■ YOUR GOAL: Your answer is the lines below, exactly, from the one that contains "JarovitPlus (304, 820)" through the one that contains "Detty December (580, 6)", both included.

-- TASK INPUTS follows --

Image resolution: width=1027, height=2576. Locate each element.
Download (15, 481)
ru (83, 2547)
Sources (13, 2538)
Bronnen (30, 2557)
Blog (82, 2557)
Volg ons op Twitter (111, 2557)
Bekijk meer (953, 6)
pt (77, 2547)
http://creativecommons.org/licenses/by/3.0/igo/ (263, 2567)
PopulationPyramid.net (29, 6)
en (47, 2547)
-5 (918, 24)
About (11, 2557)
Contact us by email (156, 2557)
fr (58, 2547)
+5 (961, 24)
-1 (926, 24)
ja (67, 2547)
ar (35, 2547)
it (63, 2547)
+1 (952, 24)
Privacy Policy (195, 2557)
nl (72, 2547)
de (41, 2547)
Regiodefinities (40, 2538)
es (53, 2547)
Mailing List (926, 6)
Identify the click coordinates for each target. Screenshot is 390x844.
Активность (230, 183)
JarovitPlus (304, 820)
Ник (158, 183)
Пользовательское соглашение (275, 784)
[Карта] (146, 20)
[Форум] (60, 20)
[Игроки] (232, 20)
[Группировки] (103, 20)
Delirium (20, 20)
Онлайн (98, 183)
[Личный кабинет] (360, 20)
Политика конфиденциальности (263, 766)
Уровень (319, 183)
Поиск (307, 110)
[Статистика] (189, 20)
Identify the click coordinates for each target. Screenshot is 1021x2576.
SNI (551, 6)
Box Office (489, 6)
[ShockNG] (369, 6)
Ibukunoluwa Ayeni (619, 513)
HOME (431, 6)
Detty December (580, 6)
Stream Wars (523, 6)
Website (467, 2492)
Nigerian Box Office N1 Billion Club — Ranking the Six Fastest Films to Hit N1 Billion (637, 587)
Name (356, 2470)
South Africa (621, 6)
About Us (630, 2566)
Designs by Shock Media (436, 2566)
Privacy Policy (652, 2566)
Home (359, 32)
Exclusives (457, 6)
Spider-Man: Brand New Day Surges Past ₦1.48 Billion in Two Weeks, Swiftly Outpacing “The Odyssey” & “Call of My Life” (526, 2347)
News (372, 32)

-- TASK INPUTS concluded --

■ REPLY:
JarovitPlus (304, 820)
Ник (158, 183)
Пользовательское соглашение (275, 784)
[Карта] (146, 20)
[Форум] (60, 20)
[Игроки] (232, 20)
[Группировки] (103, 20)
Delirium (20, 20)
Онлайн (98, 183)
[Личный кабинет] (360, 20)
Политика конфиденциальности (263, 766)
Уровень (319, 183)
Поиск (307, 110)
[Статистика] (189, 20)
Identify the click coordinates for each target. Screenshot is 1021x2576.
SNI (551, 6)
Box Office (489, 6)
[ShockNG] (369, 6)
Ibukunoluwa Ayeni (619, 513)
HOME (431, 6)
Detty December (580, 6)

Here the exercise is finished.